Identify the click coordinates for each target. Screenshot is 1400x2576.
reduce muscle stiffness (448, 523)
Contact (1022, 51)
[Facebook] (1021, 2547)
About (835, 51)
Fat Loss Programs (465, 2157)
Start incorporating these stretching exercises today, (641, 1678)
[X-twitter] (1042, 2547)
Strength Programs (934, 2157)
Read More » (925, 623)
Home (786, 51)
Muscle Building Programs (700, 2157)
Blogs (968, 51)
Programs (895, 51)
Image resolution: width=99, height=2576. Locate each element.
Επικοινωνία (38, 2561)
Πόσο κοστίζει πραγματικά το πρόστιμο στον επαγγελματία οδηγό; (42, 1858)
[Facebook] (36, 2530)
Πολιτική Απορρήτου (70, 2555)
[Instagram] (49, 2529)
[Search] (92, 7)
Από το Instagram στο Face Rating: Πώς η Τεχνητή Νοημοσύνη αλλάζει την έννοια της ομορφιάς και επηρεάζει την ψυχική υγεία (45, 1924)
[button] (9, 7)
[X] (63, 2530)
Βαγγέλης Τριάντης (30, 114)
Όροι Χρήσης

☆ ☆ ☆ ☆

EXERCISE: Print every entry from the material exactly.

OUTPUT OF THE EXERCISE:
Identify the click coordinates for each target. Screenshot is 1400x2576.
reduce muscle stiffness (448, 523)
Contact (1022, 51)
[Facebook] (1021, 2547)
About (835, 51)
Fat Loss Programs (465, 2157)
Start incorporating these stretching exercises today, (641, 1678)
[X-twitter] (1042, 2547)
Strength Programs (934, 2157)
Read More » (925, 623)
Home (786, 51)
Muscle Building Programs (700, 2157)
Blogs (968, 51)
Programs (895, 51)
Image resolution: width=99, height=2576. Locate each element.
Επικοινωνία (38, 2561)
Πόσο κοστίζει πραγματικά το πρόστιμο στον επαγγελματία οδηγό; (42, 1858)
[Facebook] (36, 2530)
Πολιτική Απορρήτου (70, 2555)
[Instagram] (49, 2529)
[Search] (92, 7)
Από το Instagram στο Face Rating: Πώς η Τεχνητή Νοημοσύνη αλλάζει την έννοια της ομορφιάς και επηρεάζει την ψυχική υγεία (45, 1924)
[button] (9, 7)
[X] (63, 2530)
Βαγγέλης Τριάντης (30, 114)
Όροι Χρήσης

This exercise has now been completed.